[Records shown — start]
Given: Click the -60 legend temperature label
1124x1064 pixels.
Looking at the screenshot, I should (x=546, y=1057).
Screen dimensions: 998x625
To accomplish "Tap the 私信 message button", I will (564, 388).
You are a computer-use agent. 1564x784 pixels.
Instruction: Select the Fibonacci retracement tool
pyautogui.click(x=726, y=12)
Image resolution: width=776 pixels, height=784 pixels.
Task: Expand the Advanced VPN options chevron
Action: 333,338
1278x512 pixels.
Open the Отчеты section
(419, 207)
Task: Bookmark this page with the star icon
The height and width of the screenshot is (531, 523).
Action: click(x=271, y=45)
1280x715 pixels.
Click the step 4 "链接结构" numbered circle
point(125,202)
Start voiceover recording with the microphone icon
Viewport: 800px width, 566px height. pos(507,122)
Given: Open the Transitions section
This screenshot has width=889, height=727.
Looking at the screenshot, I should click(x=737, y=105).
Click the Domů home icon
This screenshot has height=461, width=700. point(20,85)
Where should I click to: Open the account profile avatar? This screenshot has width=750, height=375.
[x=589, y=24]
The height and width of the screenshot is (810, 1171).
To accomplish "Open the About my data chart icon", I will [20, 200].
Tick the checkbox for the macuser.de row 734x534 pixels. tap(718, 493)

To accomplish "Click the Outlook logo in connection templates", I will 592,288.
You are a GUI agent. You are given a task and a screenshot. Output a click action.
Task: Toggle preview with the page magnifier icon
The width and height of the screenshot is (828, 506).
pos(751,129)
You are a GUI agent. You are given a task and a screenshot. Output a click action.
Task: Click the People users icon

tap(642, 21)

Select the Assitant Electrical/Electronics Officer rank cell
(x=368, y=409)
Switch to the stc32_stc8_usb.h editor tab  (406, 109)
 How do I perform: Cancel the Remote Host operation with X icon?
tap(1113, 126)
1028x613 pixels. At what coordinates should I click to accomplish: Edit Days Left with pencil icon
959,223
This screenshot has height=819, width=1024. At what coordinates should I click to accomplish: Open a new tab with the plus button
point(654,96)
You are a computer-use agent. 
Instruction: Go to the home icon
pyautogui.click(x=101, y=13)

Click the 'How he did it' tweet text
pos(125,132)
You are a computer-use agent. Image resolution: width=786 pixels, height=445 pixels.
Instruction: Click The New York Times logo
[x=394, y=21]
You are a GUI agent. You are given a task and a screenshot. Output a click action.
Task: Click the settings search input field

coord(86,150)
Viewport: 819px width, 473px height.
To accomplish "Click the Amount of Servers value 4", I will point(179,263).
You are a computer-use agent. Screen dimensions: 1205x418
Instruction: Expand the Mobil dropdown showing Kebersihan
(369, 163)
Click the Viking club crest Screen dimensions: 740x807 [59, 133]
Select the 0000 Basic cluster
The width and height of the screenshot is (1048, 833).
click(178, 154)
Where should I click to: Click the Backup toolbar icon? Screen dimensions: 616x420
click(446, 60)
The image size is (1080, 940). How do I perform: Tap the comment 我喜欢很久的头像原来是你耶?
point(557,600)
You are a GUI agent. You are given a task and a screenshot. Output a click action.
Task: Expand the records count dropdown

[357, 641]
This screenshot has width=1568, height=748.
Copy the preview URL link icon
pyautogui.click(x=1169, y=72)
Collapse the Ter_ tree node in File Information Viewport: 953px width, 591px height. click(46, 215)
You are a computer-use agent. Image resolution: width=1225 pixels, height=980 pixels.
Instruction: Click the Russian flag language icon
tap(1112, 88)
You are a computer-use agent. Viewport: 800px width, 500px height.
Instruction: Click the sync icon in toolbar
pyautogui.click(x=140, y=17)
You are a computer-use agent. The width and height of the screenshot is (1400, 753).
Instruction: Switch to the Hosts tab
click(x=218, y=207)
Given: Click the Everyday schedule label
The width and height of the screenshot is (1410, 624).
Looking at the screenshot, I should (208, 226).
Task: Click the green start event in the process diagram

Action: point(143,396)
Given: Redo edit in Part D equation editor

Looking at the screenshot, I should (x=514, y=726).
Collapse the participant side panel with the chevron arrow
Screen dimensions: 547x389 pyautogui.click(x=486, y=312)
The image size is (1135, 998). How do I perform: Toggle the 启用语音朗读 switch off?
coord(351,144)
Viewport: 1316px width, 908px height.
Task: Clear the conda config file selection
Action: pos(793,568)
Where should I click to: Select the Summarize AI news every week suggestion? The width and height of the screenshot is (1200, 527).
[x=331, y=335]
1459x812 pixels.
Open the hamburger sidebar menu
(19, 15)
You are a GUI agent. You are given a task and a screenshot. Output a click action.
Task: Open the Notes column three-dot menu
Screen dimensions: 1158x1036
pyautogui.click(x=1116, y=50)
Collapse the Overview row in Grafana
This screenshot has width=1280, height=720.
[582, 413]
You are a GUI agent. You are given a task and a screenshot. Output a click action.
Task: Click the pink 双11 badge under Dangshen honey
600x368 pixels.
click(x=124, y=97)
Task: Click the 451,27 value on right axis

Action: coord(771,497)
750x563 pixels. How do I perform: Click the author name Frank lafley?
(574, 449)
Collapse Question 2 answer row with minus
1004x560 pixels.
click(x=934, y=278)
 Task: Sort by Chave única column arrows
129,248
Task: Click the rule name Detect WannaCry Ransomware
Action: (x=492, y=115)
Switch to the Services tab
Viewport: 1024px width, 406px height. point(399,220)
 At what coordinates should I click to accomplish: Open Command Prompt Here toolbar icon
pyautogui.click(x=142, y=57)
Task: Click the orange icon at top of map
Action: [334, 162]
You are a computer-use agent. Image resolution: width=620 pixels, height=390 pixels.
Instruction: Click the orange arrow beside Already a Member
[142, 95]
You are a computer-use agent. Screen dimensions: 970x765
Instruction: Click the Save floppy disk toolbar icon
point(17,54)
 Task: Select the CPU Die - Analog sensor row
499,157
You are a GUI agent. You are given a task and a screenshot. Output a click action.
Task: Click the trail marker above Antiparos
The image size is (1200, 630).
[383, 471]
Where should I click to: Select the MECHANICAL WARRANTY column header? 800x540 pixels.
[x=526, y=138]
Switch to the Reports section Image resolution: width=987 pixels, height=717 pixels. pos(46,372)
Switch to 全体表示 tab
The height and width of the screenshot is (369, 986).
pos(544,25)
[Records shown — finish]
**What you will do**. Check each line of the entries for the string "label". Copy the lines that have it.

**Answer to this problem**.
Given: Click the -60 legend temperature label
Given: Click the Everyday schedule label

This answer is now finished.